In four trials, the participants picked three of the five candidates to interview. In the first trial, the AI provided no recommendation. In the next trials, the AI recommendations were neutral (one candidate of each race), severely biased (candidates from only one race), or moderately biased, meaning candidates were recommended at rates similar to rates of bias in real AI models. The team derived rates of moderate bias using the same methods as in their 2024 study that looked at bias in three common AI systems

Rather than having participants interact directly with the AI system, the team simulated the AI interactions so they could hew to rates of bias from their large-scale study. Researchers also used AI generated resumes, rather than real resumes, which they validated. This allowed greater control, and AI-written resumes are increasingly common in hiring.

“Getting access to real-world hiring data is almost impossible, given the sensitivity and privacy concerns,” said senior author Aylin Caliskan, a UW associate professor in the Information School. “But this lab experiment allowed us to carefully control the study and learn new things about bias in human-AI interaction.”

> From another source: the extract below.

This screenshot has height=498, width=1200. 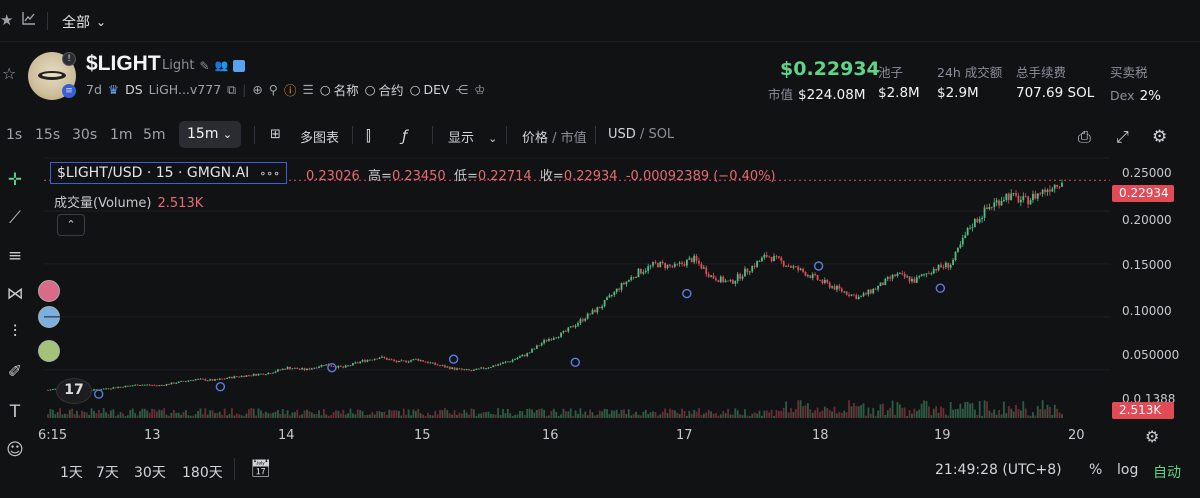 What do you see at coordinates (15, 332) in the screenshot?
I see `measure-icon: ⫶` at bounding box center [15, 332].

Without suggestions, participants’ choices exhibited little bias. But when provided with recommendations, participants mirrored the AI. In the case of severe bias, choices followed the AI picks around 90% of the time, rather than nearly all the time, indicating that even if people are able to recognize AI bias, that awareness isn’t strong enough to negate it.

“There is a bright side here,” Wilson said. “If we can tune these models appropriately, then it's more likely that people are going to make unbiased decisions themselves. Our work highlights a few possible paths forward.”

In the study, bias dropped 13% when participants began with an implicit association test, intended to detect subconscious bias. So companies including such tests in hiring trainings may mitigate biases. Educating people about AI can also improve awareness of its limitations.

“People have agency, and that has huge impact and consequences, and we shouldn't lose our critical thinking abilities when interacting with AI,” Caliskan said. “But I don’t want to place all the responsibility on people using AI. The scientists building these systems know the risks and need to work to reduce systems’ biases. And we need policy, obviously, so that models can be aligned with societal and organizational values.”

Anna-Maria Gueorguieva, a UW doctoral student in the Information School, and Mattea Sim, a postdoctoral scholar at Indiana University, are also co-authors on this paper. This research was funded by The U.S. National Institute of Standards and Technology.